Namun, meskipun semuanya terasa baik-baik saja, ada satu hal yang masih mengganggu pikiranku. Aku tidak tahu apakah dia benar-benar siap untuk hubungan ini, atau apakah dia hanya berusaha memberikan harapan agar aku merasa lebih baik. Mungkin aku terlalu sensitif, tetapi ada kalanya aku merasakan adanya jarak yang tidak bisa dijelaskan, seperti dia sedang menyembunyikan sesuatu dariku. Aku mencoba untuk mengabaikannya, tetapi perasaan itu tetap ada, mengganggu pikiranku.
Suatu malam, setelah kami menghabiskan waktu bersama di sebuah kafe, kami berjalan kembali ke kampus. Di jalan yang sepi, aku memutuskan untuk berbicara lebih terbuka tentang apa yang ada dalam pikiranku.
“Apakah kamu benar-benar siap dengan hubungan ini?” tanyaku, suara aku terdengar lebih cemas daripada yang aku inginkan.
Dia menoleh padaku, wajahnya sedikit terkejut dengan pertanyaanku yang tiba-tiba. “Maksudmu?”
“Aku hanya merasa, kadang-kadang, kamu agak menjaga jarak,” jawabku, mencoba untuk menjelaskan perasaan yang sulit aku ungkapkan. “Aku tidak tahu apakah aku terlalu sensitif, tetapi aku merasa ada sesuatu yang tak terungkapkan.”
Dia terdiam, dan aku bisa melihat kilasan keraguan di matanya. “Aku… aku hanya ingin memastikan bahwa kita benar-benar siap,” jawabnya, suara sedikit goyah. “Aku tidak ingin terburu-buru. Kita baru mulai bersama, dan aku merasa kita masih perlu waktu untuk saling mengenal lebih dalam.”
Aku mengangguk pelan, memahami kekhawatirannya. “Aku mengerti. Aku hanya takut jika kita tidak memberi cukup waktu untuk diri kita sendiri.”
Dia tersenyum, meletakkan tangannya di bahuku. “Jangan khawatir. Aku ingin kita berjalan pelan-pelan, bukan karena aku tidak siap, tetapi karena aku ingin kita memastikan kita tidak melewatkan apa-apa. Aku ingin menikmati setiap langkah, dan aku ingin kita saling memberikan ruang untuk tumbuh.”

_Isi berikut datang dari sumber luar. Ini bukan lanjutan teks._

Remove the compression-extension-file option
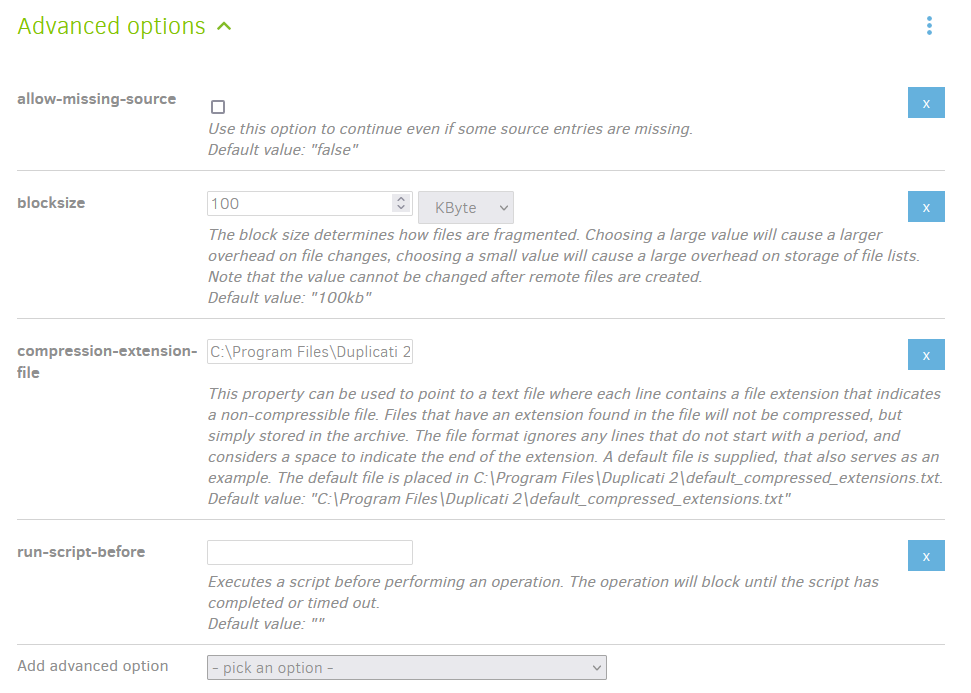This screenshot has width=971, height=693. (x=925, y=354)
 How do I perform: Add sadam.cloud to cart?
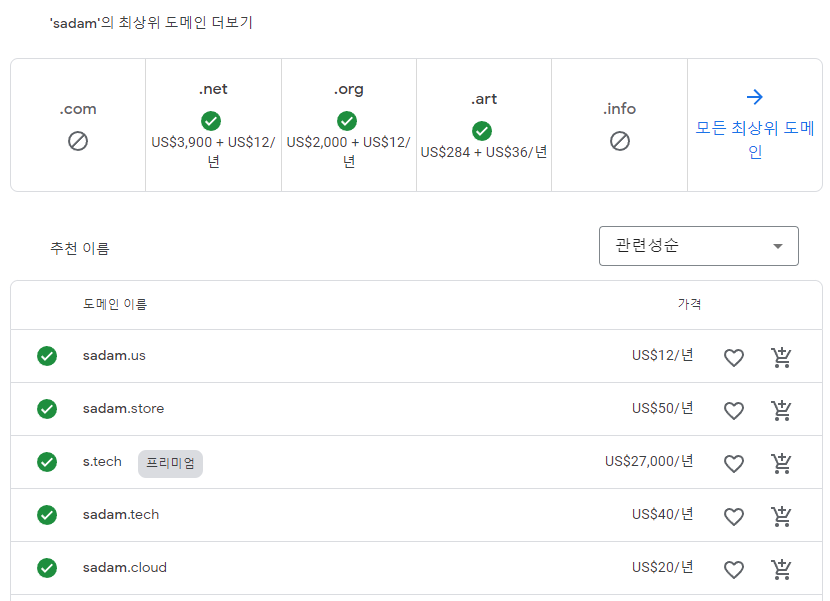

Aku merasa lega mendengar kata-katanya. Mungkin, aku terlalu cemas dan terburu-buru. Kami memang harus lebih memberi ruang untuk diri kami sendiri, dan tidak terburu-buru dalam menjalin hubungan ini. Cinta, seperti yang dia katakan, bukanlah sesuatu yang bisa dipaksakan. Kami hanya perlu memberi waktu untuk diri kami sendiri dan untuk hubungan ini berkembang dengan cara yang alami.

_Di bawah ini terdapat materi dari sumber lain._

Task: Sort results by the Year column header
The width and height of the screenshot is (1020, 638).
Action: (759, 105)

Dengan langkah-langkah yang lebih tenang, kami kembali ke kampus, berbicara lebih sedikit malam itu, tetapi aku tahu bahwa kami sudah saling memahami lebih dalam. Kami tidak perlu mengungkapkan segala hal dengan kata-kata. Cukup dengan berbagi perasaan dan memberikan waktu bagi cinta kami untuk tumbuh, itu sudah cukup.